Читать книгу Why Us?: How Science Rediscovered the Mystery of Ourselves - James Fanu Le - Страница 8

The Double Helix, discovered by James Watson and Francis Crick in 1953, is among the most familiar images of twentieth-century science. Its simple and elegant spiral structure of two intertwined strands unzips and replicates itself every time the cell divides – each strand, an immensely long sequence of just four molecules (best conceived, for the moment, as four different-coloured discs – blue, yellow, red and green). The specific arrangement of a thousand or more of these coloured discs constitutes a ‘gene’, passed down from generation to generation, that determines your size and shape, the colour of your eyes or hair or any other similarly distinguishing traits, along with the thousands of widgets or parts from which we are all made. It would take another fifteen years to work it all out, at least in theory – but the practical details of which particular sequence of coloured discs constituted which gene, and what each gene did, still remained quite unknown. This situation would change dramatically in the 1970s, with three technical innovations that would allow biologists first to chop up those three billion ‘coloured discs’ into manageable fragments, then to generate thousands of copies the better to study them, and finally to ‘spell out’ the sequence (red, green, blue, green, yellow, etc., etc.) that constitutes a single gene.

It lies beyond hyperbole to even try to convey the excitement and exhilaration generated by this trio of technical innovations, whose potential marked ‘so significant a departure from that which had gone before’ they would become known collectively as ‘the New Genetics’. The prospect of deciphering the genetic instructions of ‘life’ opened up a Pandora’s box of possibilities, conferring on biologists the opportunity to change the previously immutable laws of nature by genetically modifying plants and animals. The findings of the New Genetics filled the pages not only of learned journals but of the popular press: ‘Gene Find Gives Insight into Brittle Bones’, ‘Scientists Find Genes to Combat Cancer’, ‘Scientists Find Secret of Ageing’, ‘Gene Therapy Offers Hope to Victims of Arthritis’, ‘Cell Growth Gene Offers Prospect of Cancer Cure’, ‘Gene Transplants to Fight Anaemia’, and so on.

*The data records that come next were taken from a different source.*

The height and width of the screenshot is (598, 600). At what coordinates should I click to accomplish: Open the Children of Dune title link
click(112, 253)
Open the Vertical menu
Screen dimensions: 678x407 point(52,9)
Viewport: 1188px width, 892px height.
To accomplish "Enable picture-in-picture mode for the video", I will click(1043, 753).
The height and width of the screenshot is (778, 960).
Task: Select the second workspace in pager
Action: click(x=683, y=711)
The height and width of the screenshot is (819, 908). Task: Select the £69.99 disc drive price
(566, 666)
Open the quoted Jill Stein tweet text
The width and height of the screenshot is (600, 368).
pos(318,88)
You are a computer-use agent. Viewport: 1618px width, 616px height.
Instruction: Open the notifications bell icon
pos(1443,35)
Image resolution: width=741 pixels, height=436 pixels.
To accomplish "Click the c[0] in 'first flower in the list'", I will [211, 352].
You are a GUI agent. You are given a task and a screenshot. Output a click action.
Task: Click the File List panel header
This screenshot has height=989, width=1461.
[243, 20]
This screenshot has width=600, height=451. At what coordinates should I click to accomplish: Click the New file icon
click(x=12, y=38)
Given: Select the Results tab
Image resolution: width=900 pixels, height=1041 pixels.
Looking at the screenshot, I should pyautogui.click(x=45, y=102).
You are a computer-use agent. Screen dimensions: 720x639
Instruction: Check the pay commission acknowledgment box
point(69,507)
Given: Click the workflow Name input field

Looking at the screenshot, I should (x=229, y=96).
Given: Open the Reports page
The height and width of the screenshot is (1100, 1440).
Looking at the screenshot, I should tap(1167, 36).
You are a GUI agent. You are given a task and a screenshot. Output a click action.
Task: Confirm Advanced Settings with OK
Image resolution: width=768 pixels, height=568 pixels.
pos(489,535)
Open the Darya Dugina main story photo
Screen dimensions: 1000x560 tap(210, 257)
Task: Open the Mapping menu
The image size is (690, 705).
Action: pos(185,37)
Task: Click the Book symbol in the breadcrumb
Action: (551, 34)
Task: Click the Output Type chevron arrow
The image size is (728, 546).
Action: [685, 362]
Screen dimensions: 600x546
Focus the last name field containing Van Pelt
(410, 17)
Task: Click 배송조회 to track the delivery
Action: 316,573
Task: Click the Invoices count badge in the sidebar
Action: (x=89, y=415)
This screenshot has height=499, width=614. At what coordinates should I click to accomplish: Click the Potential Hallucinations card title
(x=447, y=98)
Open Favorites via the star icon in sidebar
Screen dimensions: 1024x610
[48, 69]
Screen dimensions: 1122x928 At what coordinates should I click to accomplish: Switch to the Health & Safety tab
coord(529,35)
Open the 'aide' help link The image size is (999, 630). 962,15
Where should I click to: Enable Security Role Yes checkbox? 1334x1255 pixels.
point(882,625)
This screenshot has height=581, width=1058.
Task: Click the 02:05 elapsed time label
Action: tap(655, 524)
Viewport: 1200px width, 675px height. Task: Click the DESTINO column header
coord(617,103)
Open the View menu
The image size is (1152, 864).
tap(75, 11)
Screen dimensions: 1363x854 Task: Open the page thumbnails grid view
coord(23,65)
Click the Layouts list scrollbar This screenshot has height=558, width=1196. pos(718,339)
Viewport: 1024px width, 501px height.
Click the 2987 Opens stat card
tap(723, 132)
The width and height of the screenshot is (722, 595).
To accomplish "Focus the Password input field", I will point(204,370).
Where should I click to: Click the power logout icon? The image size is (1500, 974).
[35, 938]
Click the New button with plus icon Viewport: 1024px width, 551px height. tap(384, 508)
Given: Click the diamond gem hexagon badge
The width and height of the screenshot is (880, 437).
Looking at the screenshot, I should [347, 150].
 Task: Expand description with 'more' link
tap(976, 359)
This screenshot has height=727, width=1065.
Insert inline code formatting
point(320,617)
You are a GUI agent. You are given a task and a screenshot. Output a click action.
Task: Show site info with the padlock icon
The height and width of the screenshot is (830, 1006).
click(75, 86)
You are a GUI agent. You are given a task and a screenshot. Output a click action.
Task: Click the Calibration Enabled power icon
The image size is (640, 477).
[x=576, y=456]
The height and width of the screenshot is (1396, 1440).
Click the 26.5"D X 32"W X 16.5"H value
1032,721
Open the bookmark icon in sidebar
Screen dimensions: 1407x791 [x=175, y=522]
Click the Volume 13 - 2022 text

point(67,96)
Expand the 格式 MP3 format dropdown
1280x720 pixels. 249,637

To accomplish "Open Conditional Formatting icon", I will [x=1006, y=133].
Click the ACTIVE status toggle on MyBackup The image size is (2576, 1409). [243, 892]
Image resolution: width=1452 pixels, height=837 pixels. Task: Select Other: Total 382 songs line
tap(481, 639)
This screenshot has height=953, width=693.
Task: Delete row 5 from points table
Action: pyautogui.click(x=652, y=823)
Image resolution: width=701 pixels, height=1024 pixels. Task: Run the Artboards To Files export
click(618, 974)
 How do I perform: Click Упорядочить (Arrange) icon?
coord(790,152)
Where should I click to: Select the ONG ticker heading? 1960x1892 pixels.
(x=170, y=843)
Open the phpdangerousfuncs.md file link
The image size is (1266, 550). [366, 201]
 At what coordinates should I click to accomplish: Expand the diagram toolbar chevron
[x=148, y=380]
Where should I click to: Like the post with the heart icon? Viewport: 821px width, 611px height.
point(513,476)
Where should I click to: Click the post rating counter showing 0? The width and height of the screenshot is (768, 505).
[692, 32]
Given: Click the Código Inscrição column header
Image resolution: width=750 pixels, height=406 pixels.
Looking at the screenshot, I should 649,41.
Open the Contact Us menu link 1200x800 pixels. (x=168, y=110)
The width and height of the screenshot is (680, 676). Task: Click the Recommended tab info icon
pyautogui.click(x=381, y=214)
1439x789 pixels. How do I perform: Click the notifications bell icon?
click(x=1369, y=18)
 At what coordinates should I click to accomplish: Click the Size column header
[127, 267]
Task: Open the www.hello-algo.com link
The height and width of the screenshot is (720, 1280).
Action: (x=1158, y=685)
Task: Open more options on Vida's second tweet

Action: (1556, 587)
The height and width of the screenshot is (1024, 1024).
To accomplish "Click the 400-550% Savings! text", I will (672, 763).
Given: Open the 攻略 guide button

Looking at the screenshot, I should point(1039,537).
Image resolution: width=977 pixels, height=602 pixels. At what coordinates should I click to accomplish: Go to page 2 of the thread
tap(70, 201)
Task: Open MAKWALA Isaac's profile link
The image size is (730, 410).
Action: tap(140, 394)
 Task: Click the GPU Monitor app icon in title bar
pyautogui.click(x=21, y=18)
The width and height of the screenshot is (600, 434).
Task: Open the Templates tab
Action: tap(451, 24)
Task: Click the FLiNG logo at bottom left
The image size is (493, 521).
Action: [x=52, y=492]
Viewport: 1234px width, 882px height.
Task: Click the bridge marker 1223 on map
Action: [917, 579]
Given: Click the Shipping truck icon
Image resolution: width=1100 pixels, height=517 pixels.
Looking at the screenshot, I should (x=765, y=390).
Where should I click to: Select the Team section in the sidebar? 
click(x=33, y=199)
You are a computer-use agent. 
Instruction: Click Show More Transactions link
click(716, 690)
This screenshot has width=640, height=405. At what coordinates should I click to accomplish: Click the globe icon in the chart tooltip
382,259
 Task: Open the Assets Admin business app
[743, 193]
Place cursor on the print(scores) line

The New Genetics, in short, swept all before it to become synonymous with biology itself. Before long the entire spectrum of research scientists – botanists, zoologists, physiologists, microbiologists – would be applying its techniques to their speciality. The procedures themselves in turn became ever more sophisticated, opening up the prospect that the New Genetics might transcend the possibilities of discovering ‘the gene for this and the gene for that’, to spell out the entire sequence of coloured discs strung along the Double Helix and thus reveal the full complement of genes, known as The Genome. There was every reason to suppose that deciphering the full set of genetic instructions of what makes a bacterium a bacterium, a worm a worm, and a common housefly a common housefly would reveal how they are made and how they come to be so readily distinguishable from each other – why the worm should burrow and the fly should fly. Then, at the close of the 1980s, the co-discoverer of the Double Helix, James Watson, proposed what would become the single most ambitious and costly project ever conceived in the history of biology – to spell out the full complement of human genes. Thus the Human Genome Project (HGP) was born, with its promise to make clear what it is in our genes that makes us, ‘us’. The truism that ‘the answer lies in the genes’ is not merely an abstract idea, rather the set of instructions passed down from generation to generation influences every aspect of our being: our physical characteristics, personality, intelligence, predisposition to alcoholism or heart disease, and much else besides. Spell out the human genome in its entirety, and all these phenomena, and more, should finally be accounted for.

‘The search for this “Holy Grail” of who we are,’ observed Harvard University’s Walter Gilbert, ‘has now reached its culminating phase, the ultimate goal is the acquisition of all the details of our genome … that will transform our capacity to predict what we will become.’ There could be no greater aspiration than to ‘permit a living creature’, as Robert Sinsheimer, Chancellor of the University of California, put it, ‘for the first time in all time, to understand its origins and design its future’. The Genome Project would, claimed Professor John Savile of Nottingham’s University Hospital, ‘like a mechanical army, systematically destroy ignorance’, while ‘promising unprecedented opportunities for science and medicine’.

The Human Genome Project was formally launched in 1991, with a projected cost of $3 billion over the fifteen years it was expected it would run. The task of assembling the vast quantity of data generated by spelling out the human genome was divided across several centres, most of them in the United States, Britain and Japan. The scene within those ‘genomes centres’ could have come from a science fiction film – gleaming automated machines as far as the eye could see, labelling each chemical of the Double Helix with its own fluorescent dye which was then ‘excited’ by a laser and the results fed directly into a computer. ‘The Future is Now’ trumpeted the cover of Time magazine, imposing that iconic image of the Double Helix over the shadowy outline of a human figure in the background.